→ Task prompt
Each entry, in full: copy it out exactly.

---

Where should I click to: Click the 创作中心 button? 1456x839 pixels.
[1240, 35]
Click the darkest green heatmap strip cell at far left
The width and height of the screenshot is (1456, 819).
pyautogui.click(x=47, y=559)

---

→ Answer to this task
Where should I click to: Click the 创作中心 button? 1456x839 pixels.
[1240, 35]
Click the darkest green heatmap strip cell at far left
The width and height of the screenshot is (1456, 819).
pyautogui.click(x=47, y=559)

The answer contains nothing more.